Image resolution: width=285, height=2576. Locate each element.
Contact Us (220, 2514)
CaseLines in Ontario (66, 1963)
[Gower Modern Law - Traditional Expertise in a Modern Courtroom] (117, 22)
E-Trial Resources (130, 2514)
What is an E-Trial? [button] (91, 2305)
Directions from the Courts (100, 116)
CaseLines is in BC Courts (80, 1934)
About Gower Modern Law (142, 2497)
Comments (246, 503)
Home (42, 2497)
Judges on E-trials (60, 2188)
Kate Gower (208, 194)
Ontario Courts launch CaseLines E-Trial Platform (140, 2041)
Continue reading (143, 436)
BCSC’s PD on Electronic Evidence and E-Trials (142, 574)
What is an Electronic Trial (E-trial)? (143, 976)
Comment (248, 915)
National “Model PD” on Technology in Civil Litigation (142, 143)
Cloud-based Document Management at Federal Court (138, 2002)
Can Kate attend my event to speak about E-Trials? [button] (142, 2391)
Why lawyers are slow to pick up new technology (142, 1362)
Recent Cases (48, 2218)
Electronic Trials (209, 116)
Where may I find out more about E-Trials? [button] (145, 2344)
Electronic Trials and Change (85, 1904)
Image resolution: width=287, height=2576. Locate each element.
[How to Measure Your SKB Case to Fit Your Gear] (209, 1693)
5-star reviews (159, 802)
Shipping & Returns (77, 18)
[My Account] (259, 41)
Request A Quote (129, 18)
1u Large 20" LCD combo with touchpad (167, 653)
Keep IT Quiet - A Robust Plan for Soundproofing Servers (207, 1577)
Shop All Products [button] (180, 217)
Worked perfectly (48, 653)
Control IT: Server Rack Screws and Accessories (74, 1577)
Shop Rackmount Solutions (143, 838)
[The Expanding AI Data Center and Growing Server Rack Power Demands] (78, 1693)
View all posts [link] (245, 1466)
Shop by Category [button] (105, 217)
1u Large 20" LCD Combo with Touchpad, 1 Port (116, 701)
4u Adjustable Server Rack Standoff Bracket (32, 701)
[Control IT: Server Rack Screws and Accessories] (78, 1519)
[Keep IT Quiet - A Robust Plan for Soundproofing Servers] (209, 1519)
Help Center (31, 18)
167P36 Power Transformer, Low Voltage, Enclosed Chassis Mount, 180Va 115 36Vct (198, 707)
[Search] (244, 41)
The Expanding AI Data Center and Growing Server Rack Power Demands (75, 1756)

------------------------------------

## [What you are asked to do]
Find each line in the data above with the word "Courts", then copy it.

## [Expected answer]
Directions from the Courts (100, 116)
CaseLines is in BC Courts (80, 1934)
Ontario Courts launch CaseLines E-Trial Platform (140, 2041)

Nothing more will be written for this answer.